A number of titles originally released for the Xbox One have received frame-rate improvements on the Xbox Series X|S; Gears 5, the entirety of Halo: The Master Chief Collection, and Ori and the Will of the Wisps have all received 120 fps updates for the two new consoles. Controls also feel more responsive, in part because the Xbox team has rewritten the software behind its controllers with a feature called Dynamic Latency Input.
You can still play your old games—and they’ll look better
For players with an existing library of Xbox software, the Series X and Series S both offer nearly blanket backward compatibility, so they can run almost the entire collection of Xbox One–compatible software, which in turn includes hundreds of Xbox 360 and original-Xbox games. (The exception is Kinect software and hardware. None of that will work on either new console.) What’s more, every Xbox One–compatible piece of software runs and looks better on the Series X and the Series S than it did on previous-generation consoles. The Auto HDR feature, which uses an algorithm to tweak a game’s picture to take advantage of modern televisions’ ability to show brighter images with better contrast, helps to produce a beautiful new sense of vibrance in games like Geometry Wars: Retro Evolved 2. In a few games, this feature results in image quality that looks a little funny, but you can disable it on a per-game basis.
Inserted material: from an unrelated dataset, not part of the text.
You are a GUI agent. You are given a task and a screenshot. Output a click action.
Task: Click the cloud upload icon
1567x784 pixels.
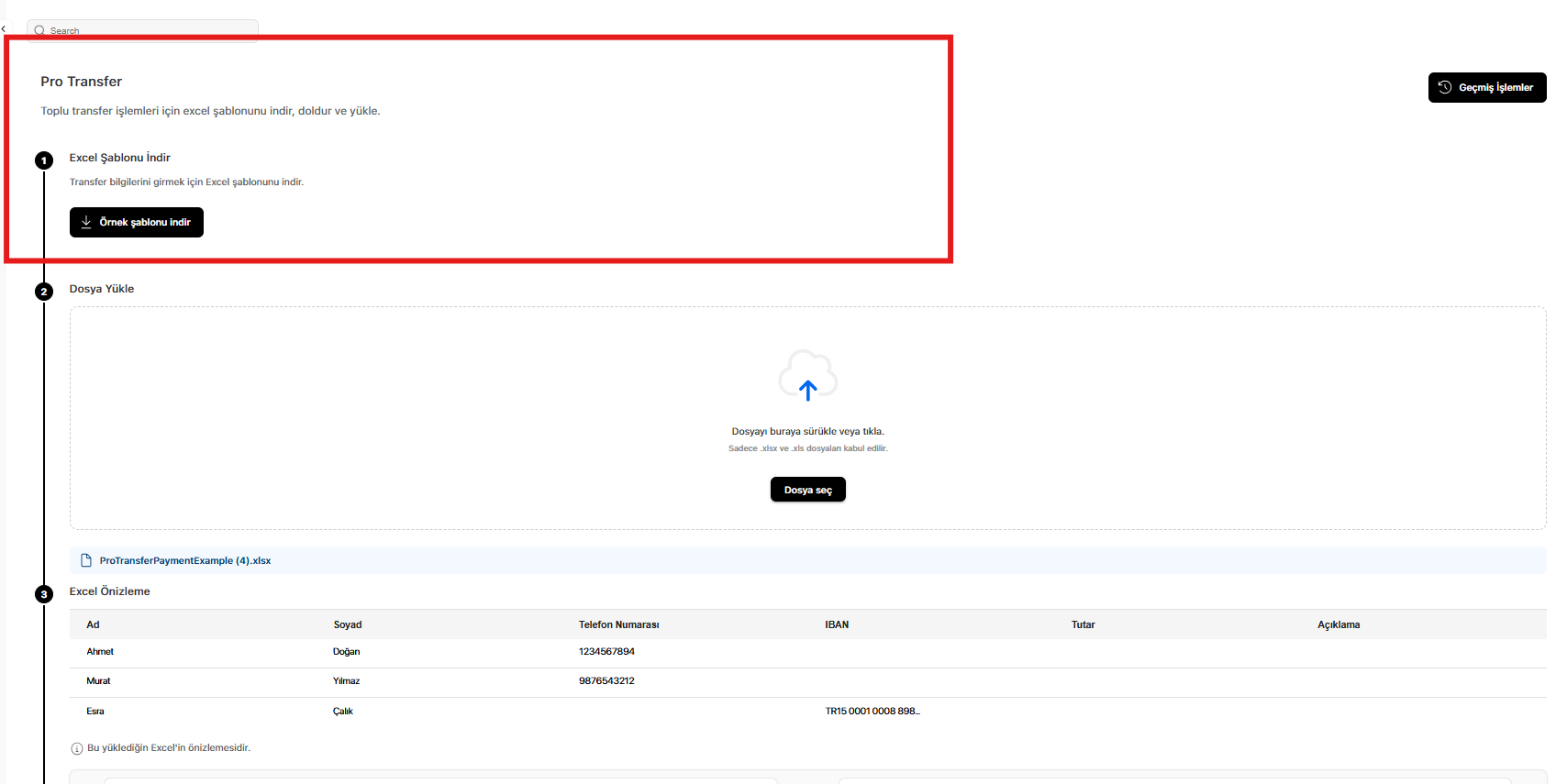point(807,376)
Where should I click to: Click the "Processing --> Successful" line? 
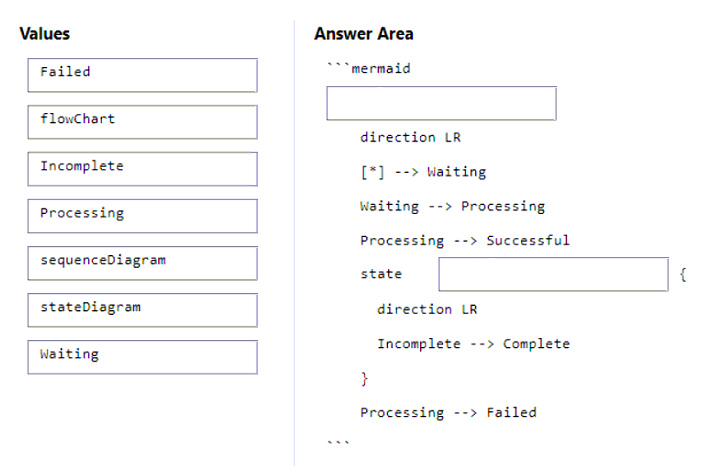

Microsoft also offers, for selected titles, FPS Boost, which is a proprietary software technique that allows the Xbox Series X|S consoles to effectively double the targeted frame rate of backward-compatible games without the need for official patches from the original game developer. For some games, this means they’ll run at 60 fps (or thereabouts) for the first time on consoles. For others, it means 120 fps on supported televisions. Even a number of Xbox 360 games (a console that was released in 2005 and ended support in 2014!) have received improvements, including a 4K and 60 fps update for Fallout 3.
Even when Microsoft isn’t delivering improvements at a system level, many game developers have continued to patch older titles with improvements for these new systems. And Xbox’s Smart Delivery feature seamlessly ensures that you’ll play the best version of a game available to you—which sounds obvious but unfortunately is not, as PlayStation multiplatform releases now routinely maintain separate installations of PS4 and PS5 versions.